- _Exercise details_:
Render only the lines that begin with the line containing "Describe the element at coordinates (147, 62)" and run through the line containing "page-number: -37- is" as a Markdown table with the columns Row and Text. Leave out blank lines.

- _Available records_:
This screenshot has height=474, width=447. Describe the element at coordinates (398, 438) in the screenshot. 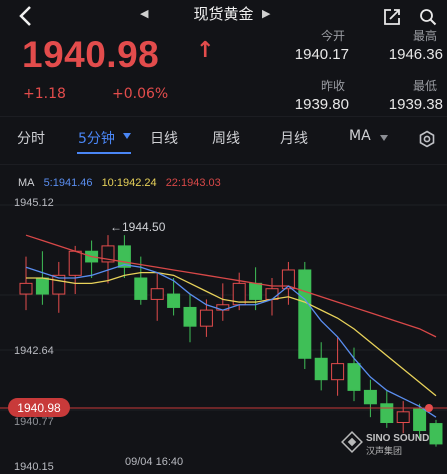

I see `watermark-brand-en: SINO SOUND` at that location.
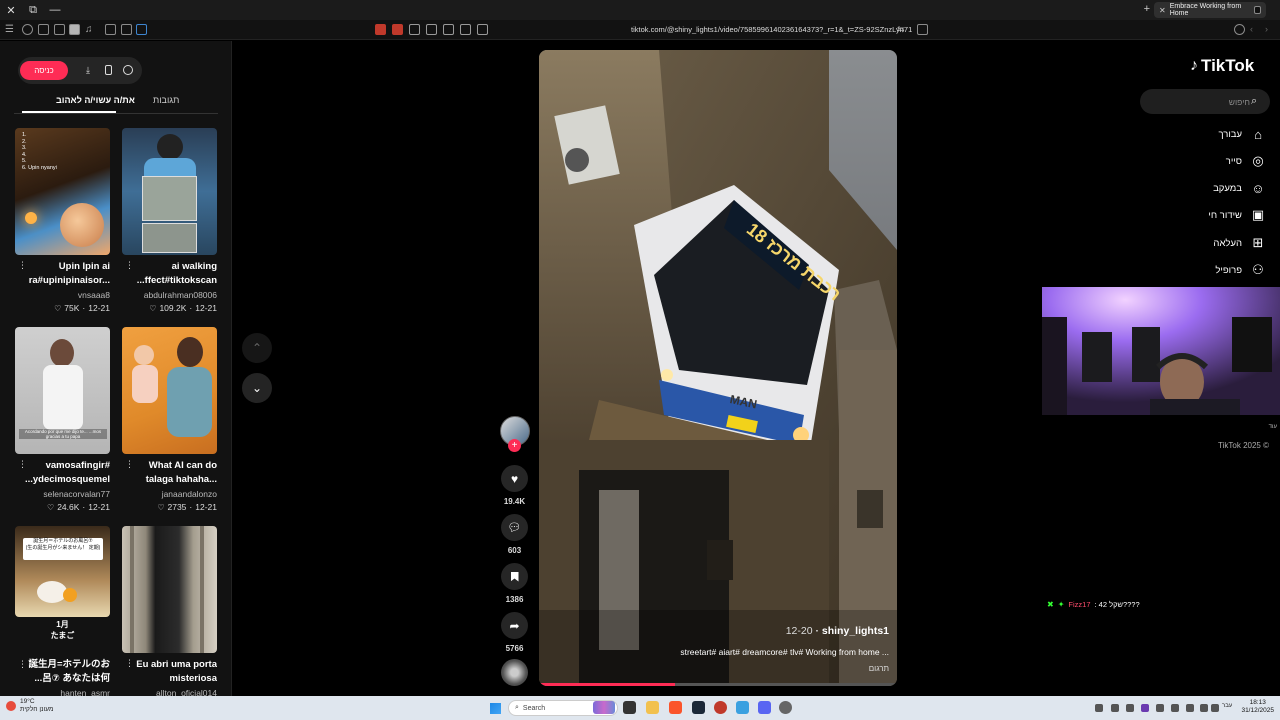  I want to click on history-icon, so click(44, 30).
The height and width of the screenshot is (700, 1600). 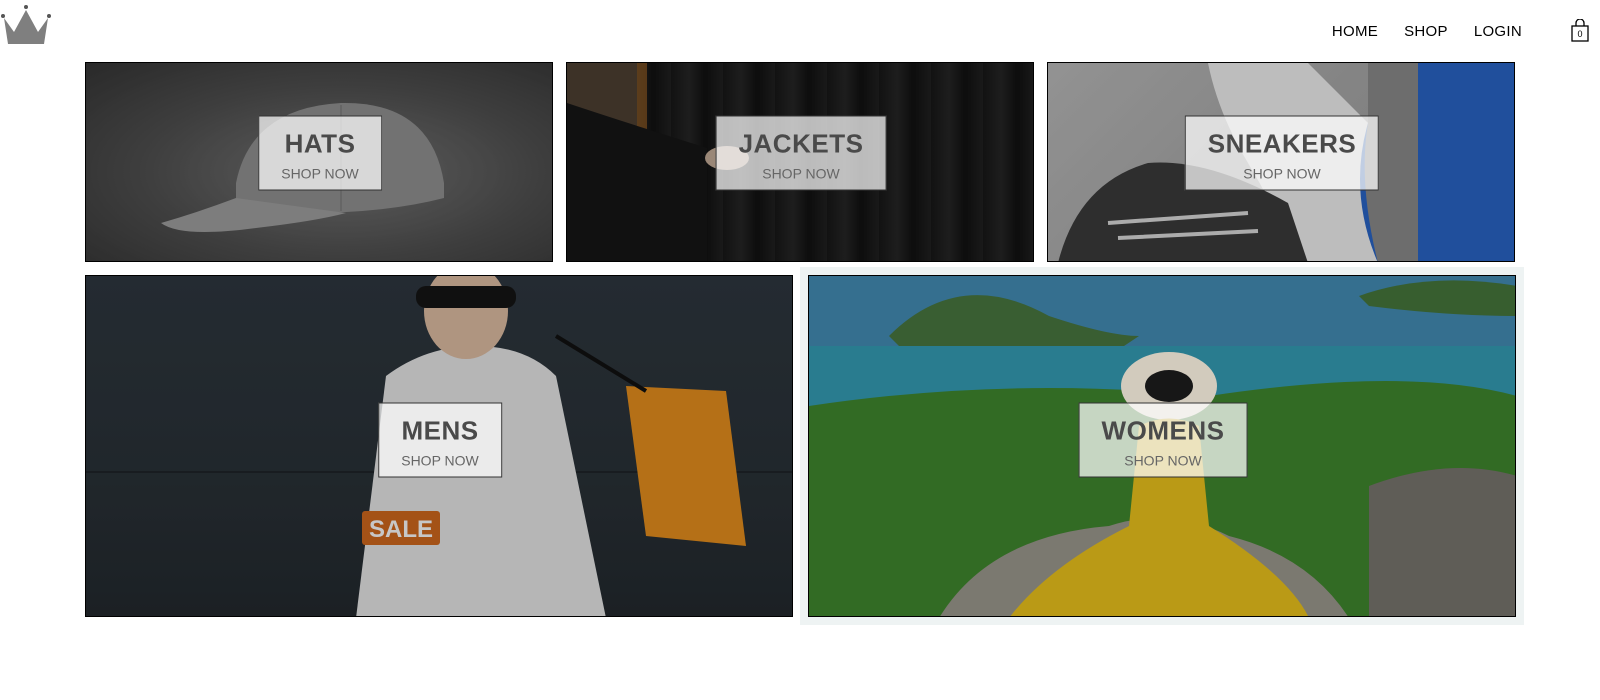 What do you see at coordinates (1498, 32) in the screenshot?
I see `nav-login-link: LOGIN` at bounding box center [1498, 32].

* * *

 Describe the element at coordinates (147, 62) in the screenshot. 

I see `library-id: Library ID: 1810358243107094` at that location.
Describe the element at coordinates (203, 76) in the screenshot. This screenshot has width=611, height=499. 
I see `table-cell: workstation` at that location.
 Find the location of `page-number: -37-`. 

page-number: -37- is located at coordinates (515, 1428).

- _Response to this exercise_:
| Row | Text |
|---|---|
| 1 |  Describe the element at coordinates (147, 62) in the screenshot.  |
| 2 | I see `library-id: Library ID: 1810358243107094` at that location. |
| 3 | Describe the element at coordinates (203, 76) in the screenshot. This screenshot has width=611, height=499.  |
| 4 | I see `table-cell: workstation` at that location. |
| 5 |  Find the location of `page-number: -37-`.  |
| 6 | page-number: -37- is located at coordinates (515, 1428). |